Di Pantai Walakiri, Waingapu, Sumba Timur, tenggelamnya matahari disambut dengan bahagia. Dalam lelahnya matahari jelang beristirahat, masih sempat dia memantulkan cahaya keemasan yang seperti digenggam laut, tanda persahabatan. Indah.
Motor Kaka Ampi mulai lagi melambat di ruas jalan raya menuju arah Melolo. "Saya lupa-lupa  ingat jalan masuknya..." kata Kaka Ampi. "Nah..itu dia" tunjuk saya ketika melihat papan nama kecil, bertuliskan Pantai Walakiri. Masih butuh 1,5 Km lagi dan motor kami mulai menyusuri jalan dengan aspal butas yang masih sederhana, tentu dengan wajah gembira.
Perjalanan dengan jarak sekitar 25 Km dengan 30 menit waktu tempuh itu nyaris tak terasa ketika ban motor kami menemukan tempat untuk berhenti. Jelang sore itu, birunya laut, pantai dengan gugusan pasir putih panjang dengan puluhan pohon kelapa dan cemara yang berjejer rapi di bibir pantai seakan tersenyum menyambut kami.
Selain pantai yang indah, memang ada kawasan kecil hutan mangrove juga disana. Mangrovenya ada yang sudah berkumpul seperti hutan tetapi ada juga beberapa pohon mangrove yang terpisah dengan kumpulan mangrove tadi.
Jelang senja, semakin banyak wisatawan yang datang. Selain menjejakan kaki di pasir putih, mayoritas dari mereka memilih untuk lebih dekat dengan mangrove tersebut. Sunset sedikit lagi datang, dan mereka seperti juga hendak begoyang bersama mangrove-mangrove disini. Ada yang sudah bersiap bergaya, dan ada yang sedang asyik dengan kameranya, termasuk kami.
Sunset akhirnya datang. Meski bola merah raksasa itu tidak terlihat penuh karena diganggu sedikit sapuan awan, namun mangrove dan kami tetap antusias menyambutnya. Cahaya keemasannya, berjejak pelan sampai ke tempat kami berada.

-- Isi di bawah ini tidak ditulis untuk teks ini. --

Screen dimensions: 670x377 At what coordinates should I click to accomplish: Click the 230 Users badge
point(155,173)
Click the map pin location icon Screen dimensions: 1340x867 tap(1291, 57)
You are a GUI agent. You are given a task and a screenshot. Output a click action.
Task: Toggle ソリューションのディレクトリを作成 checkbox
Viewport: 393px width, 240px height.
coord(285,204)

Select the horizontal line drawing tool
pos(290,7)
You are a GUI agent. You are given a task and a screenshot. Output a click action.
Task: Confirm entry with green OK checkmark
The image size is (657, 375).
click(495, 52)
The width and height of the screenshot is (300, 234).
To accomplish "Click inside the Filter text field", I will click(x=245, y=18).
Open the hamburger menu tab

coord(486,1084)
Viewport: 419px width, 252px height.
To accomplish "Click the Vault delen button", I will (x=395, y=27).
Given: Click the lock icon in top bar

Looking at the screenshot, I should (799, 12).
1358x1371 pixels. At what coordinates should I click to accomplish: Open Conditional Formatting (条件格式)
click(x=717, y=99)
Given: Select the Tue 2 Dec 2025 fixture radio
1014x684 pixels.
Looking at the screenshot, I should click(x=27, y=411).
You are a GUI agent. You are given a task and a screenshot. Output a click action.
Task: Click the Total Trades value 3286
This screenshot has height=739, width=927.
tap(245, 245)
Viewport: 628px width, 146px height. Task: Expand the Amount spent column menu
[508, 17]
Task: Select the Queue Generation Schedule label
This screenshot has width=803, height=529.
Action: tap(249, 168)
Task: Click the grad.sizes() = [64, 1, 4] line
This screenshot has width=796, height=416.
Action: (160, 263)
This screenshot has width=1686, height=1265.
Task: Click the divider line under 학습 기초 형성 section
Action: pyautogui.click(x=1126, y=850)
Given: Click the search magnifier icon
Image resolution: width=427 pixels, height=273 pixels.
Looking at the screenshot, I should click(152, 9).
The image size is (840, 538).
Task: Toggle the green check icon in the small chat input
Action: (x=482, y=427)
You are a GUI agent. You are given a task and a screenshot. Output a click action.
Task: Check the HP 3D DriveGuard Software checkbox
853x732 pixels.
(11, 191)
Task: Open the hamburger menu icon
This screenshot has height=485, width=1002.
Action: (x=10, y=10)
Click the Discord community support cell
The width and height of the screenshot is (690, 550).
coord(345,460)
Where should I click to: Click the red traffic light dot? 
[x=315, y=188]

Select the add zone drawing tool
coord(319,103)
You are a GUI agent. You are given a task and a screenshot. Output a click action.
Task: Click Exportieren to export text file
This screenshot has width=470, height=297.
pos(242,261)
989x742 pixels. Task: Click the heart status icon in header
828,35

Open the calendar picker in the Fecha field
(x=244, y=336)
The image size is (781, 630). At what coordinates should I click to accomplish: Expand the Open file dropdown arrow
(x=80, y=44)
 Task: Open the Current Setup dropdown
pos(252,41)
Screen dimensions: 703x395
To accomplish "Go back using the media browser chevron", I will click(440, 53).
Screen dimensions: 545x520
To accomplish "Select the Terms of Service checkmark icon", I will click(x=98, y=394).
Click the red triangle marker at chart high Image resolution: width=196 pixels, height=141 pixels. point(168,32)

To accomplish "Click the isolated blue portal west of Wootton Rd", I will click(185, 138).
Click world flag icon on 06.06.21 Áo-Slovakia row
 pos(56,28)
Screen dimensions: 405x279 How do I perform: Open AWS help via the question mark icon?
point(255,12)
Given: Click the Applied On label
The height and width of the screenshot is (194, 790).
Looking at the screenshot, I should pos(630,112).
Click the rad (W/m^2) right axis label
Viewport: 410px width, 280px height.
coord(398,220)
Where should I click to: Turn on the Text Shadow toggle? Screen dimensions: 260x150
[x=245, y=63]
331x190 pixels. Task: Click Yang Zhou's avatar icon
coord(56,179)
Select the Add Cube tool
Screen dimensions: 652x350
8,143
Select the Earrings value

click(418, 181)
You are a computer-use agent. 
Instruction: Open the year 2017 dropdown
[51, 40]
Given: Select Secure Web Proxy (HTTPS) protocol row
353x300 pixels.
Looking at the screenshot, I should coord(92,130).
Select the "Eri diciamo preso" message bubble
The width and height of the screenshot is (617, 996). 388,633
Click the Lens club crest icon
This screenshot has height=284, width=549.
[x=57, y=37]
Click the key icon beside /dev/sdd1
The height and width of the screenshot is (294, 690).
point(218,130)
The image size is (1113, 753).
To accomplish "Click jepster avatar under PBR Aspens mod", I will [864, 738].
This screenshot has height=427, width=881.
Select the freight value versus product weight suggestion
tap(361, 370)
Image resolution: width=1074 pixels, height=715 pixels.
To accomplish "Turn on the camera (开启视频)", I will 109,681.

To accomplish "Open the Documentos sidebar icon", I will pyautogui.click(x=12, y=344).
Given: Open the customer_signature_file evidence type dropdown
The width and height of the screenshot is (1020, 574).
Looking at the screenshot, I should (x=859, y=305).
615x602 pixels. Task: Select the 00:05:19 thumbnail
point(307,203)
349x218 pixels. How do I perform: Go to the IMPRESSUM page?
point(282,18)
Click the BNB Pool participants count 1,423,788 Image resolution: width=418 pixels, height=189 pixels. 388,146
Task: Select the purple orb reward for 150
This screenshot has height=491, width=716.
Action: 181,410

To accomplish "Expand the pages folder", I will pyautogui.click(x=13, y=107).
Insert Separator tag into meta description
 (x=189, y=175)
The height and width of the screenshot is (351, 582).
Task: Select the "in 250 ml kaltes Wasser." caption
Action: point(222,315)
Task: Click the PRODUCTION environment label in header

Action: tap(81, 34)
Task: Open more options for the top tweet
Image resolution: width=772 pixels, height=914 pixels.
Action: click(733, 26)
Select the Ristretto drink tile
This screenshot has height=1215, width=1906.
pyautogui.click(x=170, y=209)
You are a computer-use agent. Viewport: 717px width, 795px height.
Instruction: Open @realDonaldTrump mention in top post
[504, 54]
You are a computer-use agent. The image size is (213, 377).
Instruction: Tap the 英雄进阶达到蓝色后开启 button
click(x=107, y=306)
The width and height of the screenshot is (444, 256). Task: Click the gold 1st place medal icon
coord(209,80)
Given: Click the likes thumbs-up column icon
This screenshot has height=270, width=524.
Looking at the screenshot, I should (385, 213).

"Ayo berdansa..." ujar seorang bapak tua kepada pasangannya. Kakek dan nenek. Mereka memang berdansa, dan tak peduli akan kehadiran kami. Beberapa temannya, lalu merekam dan memngambil foto untuk apa yang mereka lakukan. Mereka turis, dari dialeknya, mereka orang Bandung, Jawa Barat.